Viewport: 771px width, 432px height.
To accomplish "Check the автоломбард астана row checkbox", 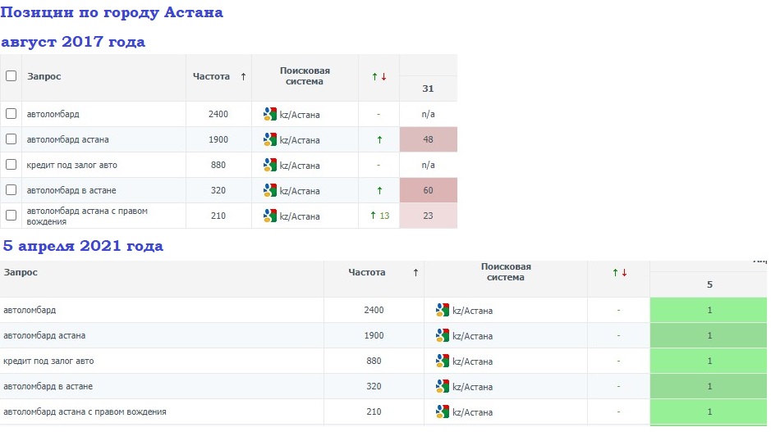I will [11, 139].
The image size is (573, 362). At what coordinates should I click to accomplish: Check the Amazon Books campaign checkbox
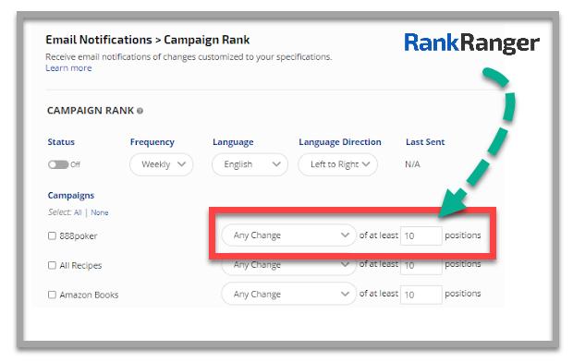52,295
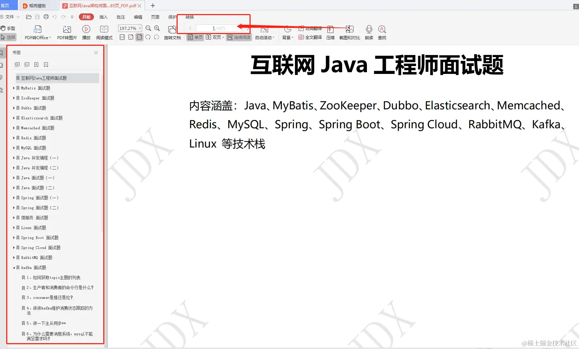Open the 文件 file menu

pos(10,17)
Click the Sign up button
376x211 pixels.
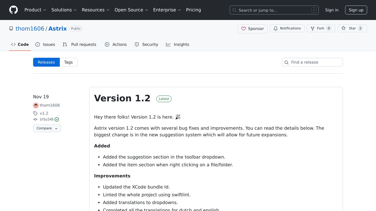pyautogui.click(x=356, y=10)
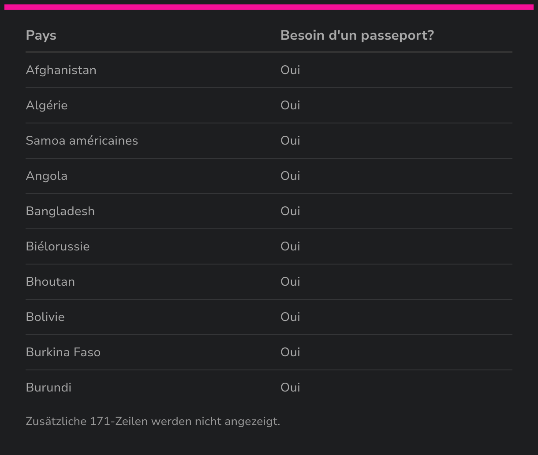
Task: Select the Burundi country cell
Action: pyautogui.click(x=49, y=388)
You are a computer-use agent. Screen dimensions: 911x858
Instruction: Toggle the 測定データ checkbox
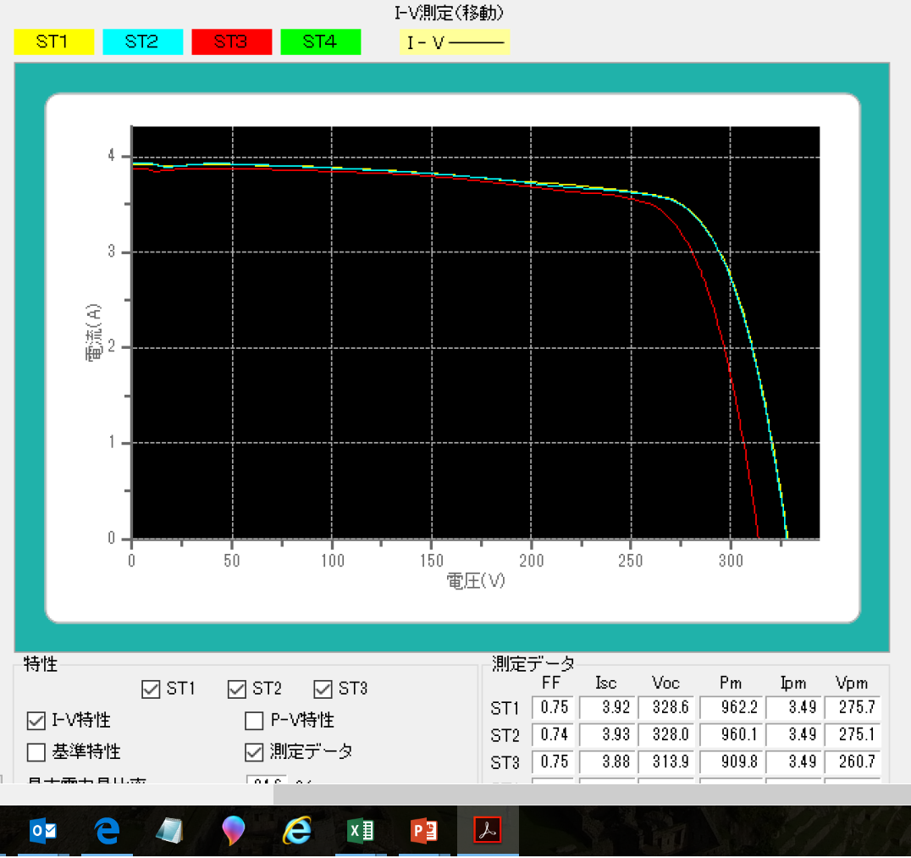click(254, 751)
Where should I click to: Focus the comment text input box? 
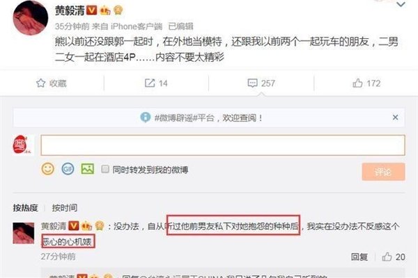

::::::

Copy out, word for word, the lines of the records from the line holding "Click the Sign up button" through the end of the records, both ends included, and leave the pictures out of your answer.

Click the Sign up button
376x211 pixels.
pyautogui.click(x=356, y=10)
Task: Select the Burundi country cell
Action: pyautogui.click(x=49, y=388)
You are a computer-use agent. Screen dimensions: 911x858
Instruction: Toggle the 測定データ checkbox
click(254, 751)
Where should I click to: Focus the comment text input box? 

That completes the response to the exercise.